Ready to bail: Kiribati struggles to keep its population afloat

As rising sea levels threaten its existence, the Pacific nation – one of the lowest-lying countries in the world – is preparing to evacuate its population, writes Per Liljas. Pictures by Jonas Gratzer.

Dusk settles over Eita, a neighbourhood on Tarawa, Kiribati's main atoll, as inhabitants lift their potted plants from the ground to safety. They place them on tables, benches, any elevated platform they can find. Waves crash with increasing ferocity against the thrown-together seawall. On the other side of Eita, the tide continues to swell and sandbags begin to collapse. Runnels meander in from all directions, pushing rubbish ahead of them, as water rises by the inch around huts. A man just manages to cut loose a piglet that can't keep its snout above the surface.

"It's getting really bad," says Beia Tiim, owner of the neighbourhood's only rainwater tank. She says extremely high "king tides" used to occur only every third or fourth year. "Now we have king tides every two or three months. Most of the freshwater wells are submerged. Faeces flow into our houses. I'm scared for my children's and all of Kiribati's future."

On November 30, world leaders will assemble in Paris, France, for the United Nations' 21st annual climate summit. It has been described as the "last chance" to limit the Earth's warming to 2 degrees Celsius above preindustrial levels. Anything past that temperature threshold, it is feared, will irrevocably alter humanity's ability to exist on the planet.

Continued warming, however, is inevitable. Even if all emissions of carbon dioxide immediately ceased, it would take at least a decade to halt the processes that are already underway. Vulnerable regions will keep facing dire risks. Access to food and water will be further squeezed. A higher frequency and intensity of extreme weather will threaten lives and property. The rising sea will devour ever more low-lying land.

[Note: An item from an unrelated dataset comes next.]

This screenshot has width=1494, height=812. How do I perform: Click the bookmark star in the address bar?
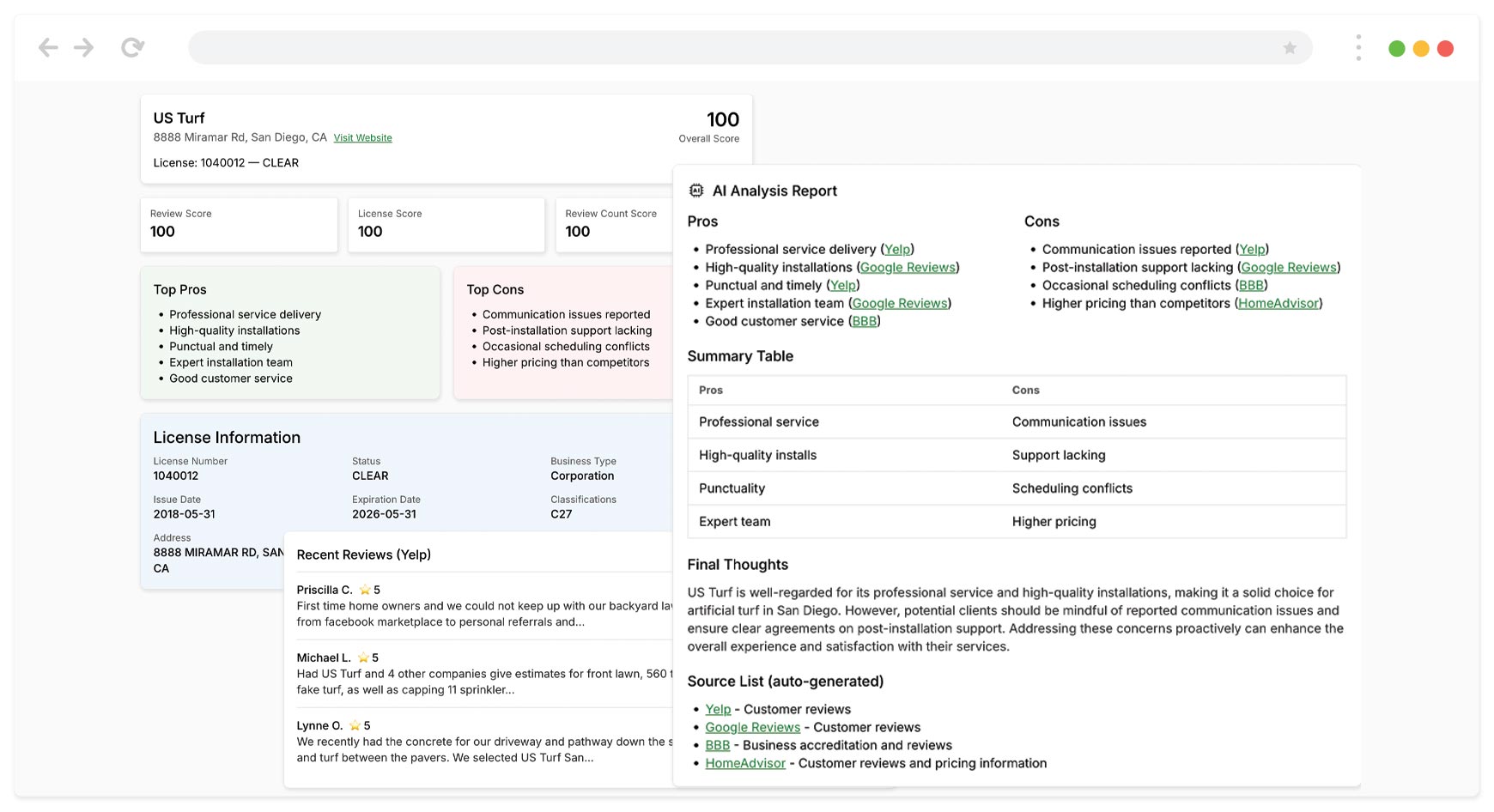coord(1289,48)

Takenamoone Tekiari’s home in Tarawa floods at high tide.

Many people will have to leave their homes to avoid natural disasters. Forecasts of an impending exodus of hundreds of millions of people from threatened regions as a result of this, however, are exaggerated; few disaster victims travel far and most of them return home as soon as they can.

But the long-term threat of climate change could prompt a great migration. Kiribati (pronounced Kee-ree-bus), one of the world's lowest-lying countries, is already preparing to lose its battle against the sea. Here, evacuation plans have become part of national policy.

About 3,500km away from the closest continent, Kiribati is comprised of 33 atolls and reef islands that straddle the equator and the International Date Line. The Tarawa atoll, where half of Kiribati's 100,000 citizens live, appears as a turquoise droplet in the middle of the deep blue sea.

A Fiji Airways jet screams past the white surf fizzing into the thread-thin ribbon of land. It touches down on a tarmac that was emptied of stargazing youngsters only hours before. Empty stretches of land are an attraction in a city as densely populated as London and air traffic is limited. Four international flights arrive every week. Domestic departures are unreliable and daily only by name. Most of the 33 islands - spread out over an area as big as India, but with a total land mass smaller than the New Territories - can only be reached by boat or chartered plane. Inaccessibility notwithstanding, Kiribati is a unified nation, with one language (Gilbertese), a strong feeling of togetherness and a near absence of social classes.

Large parts of Eita are submerged during high tide.

"Everything is one in Kiribati," says Vasiti Tebamare, as she drives us towards the little clinic where she also rents out rooms. "One city, one road, one hospital."

Here and there the island narrows so much that the sea and lagoon almost connect. Palm trees lean over a chalk-white beach. Idyllic, if you ignore all the shanties and rubbish. Dust billows around jolting cars and stray dogs. Torrential rain has massacred The Road in recent days.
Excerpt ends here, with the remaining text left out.